• **Your goal**: Each line below should be restated exactly, with nothing dropped.

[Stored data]
^^^^^^^^^^^^^^^^
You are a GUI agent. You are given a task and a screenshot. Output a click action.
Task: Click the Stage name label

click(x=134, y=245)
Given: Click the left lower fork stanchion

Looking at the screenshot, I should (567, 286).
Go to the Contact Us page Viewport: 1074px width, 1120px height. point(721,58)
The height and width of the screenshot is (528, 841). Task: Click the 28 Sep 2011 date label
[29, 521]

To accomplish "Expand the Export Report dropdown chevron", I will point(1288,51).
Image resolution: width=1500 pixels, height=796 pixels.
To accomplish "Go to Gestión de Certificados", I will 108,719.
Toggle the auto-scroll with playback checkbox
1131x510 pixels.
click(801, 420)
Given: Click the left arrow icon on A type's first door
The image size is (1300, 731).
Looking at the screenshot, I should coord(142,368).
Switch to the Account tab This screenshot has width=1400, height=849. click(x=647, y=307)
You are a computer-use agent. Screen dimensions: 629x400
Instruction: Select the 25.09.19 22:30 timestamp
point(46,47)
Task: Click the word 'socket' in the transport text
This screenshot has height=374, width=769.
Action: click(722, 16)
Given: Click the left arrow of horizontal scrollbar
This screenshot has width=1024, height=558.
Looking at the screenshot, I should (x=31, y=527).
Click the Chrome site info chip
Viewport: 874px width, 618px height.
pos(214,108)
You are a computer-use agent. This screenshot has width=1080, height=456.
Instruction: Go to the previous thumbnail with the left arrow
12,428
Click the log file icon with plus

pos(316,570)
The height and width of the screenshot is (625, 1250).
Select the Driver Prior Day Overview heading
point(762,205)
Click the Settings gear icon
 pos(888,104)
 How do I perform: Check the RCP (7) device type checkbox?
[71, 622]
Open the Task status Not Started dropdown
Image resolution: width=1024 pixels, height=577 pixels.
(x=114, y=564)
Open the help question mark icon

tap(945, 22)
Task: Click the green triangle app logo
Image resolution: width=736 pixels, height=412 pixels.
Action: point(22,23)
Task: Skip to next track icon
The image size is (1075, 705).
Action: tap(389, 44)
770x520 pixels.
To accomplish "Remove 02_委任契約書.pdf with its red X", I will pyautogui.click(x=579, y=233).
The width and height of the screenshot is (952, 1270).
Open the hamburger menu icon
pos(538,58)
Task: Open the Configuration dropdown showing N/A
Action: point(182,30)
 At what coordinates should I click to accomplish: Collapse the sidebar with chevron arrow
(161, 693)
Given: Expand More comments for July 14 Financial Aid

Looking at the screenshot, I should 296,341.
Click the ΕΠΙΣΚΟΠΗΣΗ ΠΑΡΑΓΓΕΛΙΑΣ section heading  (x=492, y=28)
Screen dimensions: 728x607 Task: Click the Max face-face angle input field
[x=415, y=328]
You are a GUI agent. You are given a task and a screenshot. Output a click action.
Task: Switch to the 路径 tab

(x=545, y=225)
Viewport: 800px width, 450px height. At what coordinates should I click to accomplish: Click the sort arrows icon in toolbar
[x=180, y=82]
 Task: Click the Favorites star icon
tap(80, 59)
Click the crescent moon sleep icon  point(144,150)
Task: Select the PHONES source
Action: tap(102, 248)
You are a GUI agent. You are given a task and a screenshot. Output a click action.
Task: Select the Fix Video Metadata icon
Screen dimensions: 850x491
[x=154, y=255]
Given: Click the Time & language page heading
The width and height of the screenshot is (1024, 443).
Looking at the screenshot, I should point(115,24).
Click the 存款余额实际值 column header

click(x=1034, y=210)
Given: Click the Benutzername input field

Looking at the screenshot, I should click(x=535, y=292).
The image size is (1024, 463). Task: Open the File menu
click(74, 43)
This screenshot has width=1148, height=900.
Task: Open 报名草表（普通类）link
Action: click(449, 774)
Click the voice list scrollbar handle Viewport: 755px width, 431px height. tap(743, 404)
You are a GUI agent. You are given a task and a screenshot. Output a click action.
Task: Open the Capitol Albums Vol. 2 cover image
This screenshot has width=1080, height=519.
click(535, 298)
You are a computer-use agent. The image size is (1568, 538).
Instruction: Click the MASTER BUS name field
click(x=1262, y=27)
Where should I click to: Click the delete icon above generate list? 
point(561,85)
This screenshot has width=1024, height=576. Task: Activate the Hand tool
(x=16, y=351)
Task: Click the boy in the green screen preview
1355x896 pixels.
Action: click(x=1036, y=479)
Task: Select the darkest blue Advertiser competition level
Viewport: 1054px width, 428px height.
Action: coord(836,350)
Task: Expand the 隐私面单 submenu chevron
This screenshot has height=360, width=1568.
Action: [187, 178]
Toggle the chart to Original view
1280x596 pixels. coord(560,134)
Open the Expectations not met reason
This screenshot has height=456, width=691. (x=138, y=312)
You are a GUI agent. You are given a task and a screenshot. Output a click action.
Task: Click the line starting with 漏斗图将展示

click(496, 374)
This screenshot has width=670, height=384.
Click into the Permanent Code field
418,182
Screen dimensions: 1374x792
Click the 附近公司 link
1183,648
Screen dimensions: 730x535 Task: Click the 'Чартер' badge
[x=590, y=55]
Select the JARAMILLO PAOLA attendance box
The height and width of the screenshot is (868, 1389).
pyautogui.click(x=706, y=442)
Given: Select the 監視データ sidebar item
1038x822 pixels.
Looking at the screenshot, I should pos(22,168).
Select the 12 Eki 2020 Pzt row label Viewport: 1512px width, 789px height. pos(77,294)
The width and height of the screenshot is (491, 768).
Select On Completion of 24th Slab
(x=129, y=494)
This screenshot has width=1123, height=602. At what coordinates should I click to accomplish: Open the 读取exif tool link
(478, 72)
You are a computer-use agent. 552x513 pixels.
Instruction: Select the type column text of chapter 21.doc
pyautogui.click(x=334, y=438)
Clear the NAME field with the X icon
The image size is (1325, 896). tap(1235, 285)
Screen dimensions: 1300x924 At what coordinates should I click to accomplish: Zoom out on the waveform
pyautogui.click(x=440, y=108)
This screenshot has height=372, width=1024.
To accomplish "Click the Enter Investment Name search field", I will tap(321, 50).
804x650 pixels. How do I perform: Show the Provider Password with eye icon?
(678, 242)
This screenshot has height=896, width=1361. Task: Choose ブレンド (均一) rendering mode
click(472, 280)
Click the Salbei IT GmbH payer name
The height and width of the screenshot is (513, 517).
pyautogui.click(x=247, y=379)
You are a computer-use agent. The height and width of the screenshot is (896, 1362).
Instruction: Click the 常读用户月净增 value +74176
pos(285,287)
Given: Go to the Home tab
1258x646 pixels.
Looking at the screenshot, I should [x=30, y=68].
^^^^^^^^^^^^^^^^
• **Exercise response**:
You are a GUI agent. You are given a task and a screenshot. Output a click action.
Task: Click the Stage name label

click(x=134, y=245)
Given: Click the left lower fork stanchion

Looking at the screenshot, I should (567, 286).
Go to the Contact Us page Viewport: 1074px width, 1120px height. point(721,58)
The height and width of the screenshot is (528, 841). Task: Click the 28 Sep 2011 date label
[29, 521]

To accomplish "Expand the Export Report dropdown chevron", I will point(1288,51).
Image resolution: width=1500 pixels, height=796 pixels.
To accomplish "Go to Gestión de Certificados", I will 108,719.
Toggle the auto-scroll with playback checkbox
1131x510 pixels.
click(801, 420)
Given: Click the left arrow icon on A type's first door
The image size is (1300, 731).
Looking at the screenshot, I should coord(142,368).
Switch to the Account tab This screenshot has width=1400, height=849. click(x=647, y=307)
You are a computer-use agent. Screen dimensions: 629x400
Instruction: Select the 25.09.19 22:30 timestamp
point(46,47)
Task: Click the word 'socket' in the transport text
This screenshot has height=374, width=769.
Action: click(722, 16)
Given: Click the left arrow of horizontal scrollbar
This screenshot has width=1024, height=558.
Looking at the screenshot, I should (x=31, y=527).
Click the Chrome site info chip
Viewport: 874px width, 618px height.
pos(214,108)
You are a computer-use agent. This screenshot has width=1080, height=456.
Instruction: Go to the previous thumbnail with the left arrow
12,428
Click the log file icon with plus

pos(316,570)
The height and width of the screenshot is (625, 1250).
Select the Driver Prior Day Overview heading
point(762,205)
Click the Settings gear icon
 pos(888,104)
 How do I perform: Check the RCP (7) device type checkbox?
[71, 622]
Open the Task status Not Started dropdown
Image resolution: width=1024 pixels, height=577 pixels.
(x=114, y=564)
Open the help question mark icon

tap(945, 22)
Task: Click the green triangle app logo
Image resolution: width=736 pixels, height=412 pixels.
Action: point(22,23)
Task: Skip to next track icon
The image size is (1075, 705).
Action: tap(389, 44)
770x520 pixels.
To accomplish "Remove 02_委任契約書.pdf with its red X", I will pyautogui.click(x=579, y=233).
The width and height of the screenshot is (952, 1270).
Open the hamburger menu icon
pos(538,58)
Task: Open the Configuration dropdown showing N/A
Action: point(182,30)
 At what coordinates should I click to accomplish: Collapse the sidebar with chevron arrow
(161, 693)
Given: Expand More comments for July 14 Financial Aid

Looking at the screenshot, I should 296,341.
Click the ΕΠΙΣΚΟΠΗΣΗ ΠΑΡΑΓΓΕΛΙΑΣ section heading  (x=492, y=28)
Screen dimensions: 728x607 Task: Click the Max face-face angle input field
[x=415, y=328]
You are a GUI agent. You are given a task and a screenshot. Output a click action.
Task: Switch to the 路径 tab

(x=545, y=225)
Viewport: 800px width, 450px height. At what coordinates should I click to accomplish: Click the sort arrows icon in toolbar
[x=180, y=82]
 Task: Click the Favorites star icon
tap(80, 59)
Click the crescent moon sleep icon  point(144,150)
Task: Select the PHONES source
Action: tap(102, 248)
You are a GUI agent. You are given a task and a screenshot. Output a click action.
Task: Select the Fix Video Metadata icon
Screen dimensions: 850x491
[x=154, y=255]
Given: Click the Time & language page heading
The width and height of the screenshot is (1024, 443).
Looking at the screenshot, I should point(115,24).
Click the 存款余额实际值 column header

click(x=1034, y=210)
Given: Click the Benutzername input field

Looking at the screenshot, I should click(x=535, y=292).
The image size is (1024, 463). Task: Open the File menu
click(74, 43)
This screenshot has width=1148, height=900.
Task: Open 报名草表（普通类）link
Action: click(449, 774)
Click the voice list scrollbar handle Viewport: 755px width, 431px height. tap(743, 404)
You are a GUI agent. You are given a task and a screenshot. Output a click action.
Task: Open the Capitol Albums Vol. 2 cover image
This screenshot has width=1080, height=519.
click(535, 298)
You are a computer-use agent. The image size is (1568, 538).
Instruction: Click the MASTER BUS name field
click(x=1262, y=27)
Where should I click to: Click the delete icon above generate list? 
point(561,85)
This screenshot has width=1024, height=576. Task: Activate the Hand tool
(x=16, y=351)
Task: Click the boy in the green screen preview
1355x896 pixels.
Action: click(x=1036, y=479)
Task: Select the darkest blue Advertiser competition level
Viewport: 1054px width, 428px height.
Action: coord(836,350)
Task: Expand the 隐私面单 submenu chevron
This screenshot has height=360, width=1568.
Action: [187, 178]
Toggle the chart to Original view
1280x596 pixels. coord(560,134)
Open the Expectations not met reason
This screenshot has height=456, width=691. (x=138, y=312)
You are a GUI agent. You are given a task and a screenshot. Output a click action.
Task: Click the line starting with 漏斗图将展示

click(496, 374)
This screenshot has width=670, height=384.
Click into the Permanent Code field
418,182
Screen dimensions: 1374x792
Click the 附近公司 link
1183,648
Screen dimensions: 730x535 Task: Click the 'Чартер' badge
[x=590, y=55]
Select the JARAMILLO PAOLA attendance box
The height and width of the screenshot is (868, 1389).
pyautogui.click(x=706, y=442)
Given: Select the 監視データ sidebar item
1038x822 pixels.
Looking at the screenshot, I should pos(22,168).
Select the 12 Eki 2020 Pzt row label Viewport: 1512px width, 789px height. pos(77,294)
The width and height of the screenshot is (491, 768).
Select On Completion of 24th Slab
(x=129, y=494)
This screenshot has width=1123, height=602. At what coordinates should I click to accomplish: Open the 读取exif tool link
(478, 72)
You are a computer-use agent. 552x513 pixels.
Instruction: Select the type column text of chapter 21.doc
pyautogui.click(x=334, y=438)
Clear the NAME field with the X icon
The image size is (1325, 896). tap(1235, 285)
Screen dimensions: 1300x924 At what coordinates should I click to accomplish: Zoom out on the waveform
pyautogui.click(x=440, y=108)
This screenshot has height=372, width=1024.
To accomplish "Click the Enter Investment Name search field", I will tap(321, 50).
804x650 pixels. How do I perform: Show the Provider Password with eye icon?
(678, 242)
This screenshot has height=896, width=1361. Task: Choose ブレンド (均一) rendering mode
click(472, 280)
Click the Salbei IT GmbH payer name
The height and width of the screenshot is (513, 517).
pyautogui.click(x=247, y=379)
You are a computer-use agent. The height and width of the screenshot is (896, 1362).
Instruction: Click the 常读用户月净增 value +74176
pos(285,287)
Given: Go to the Home tab
1258x646 pixels.
Looking at the screenshot, I should [x=30, y=68].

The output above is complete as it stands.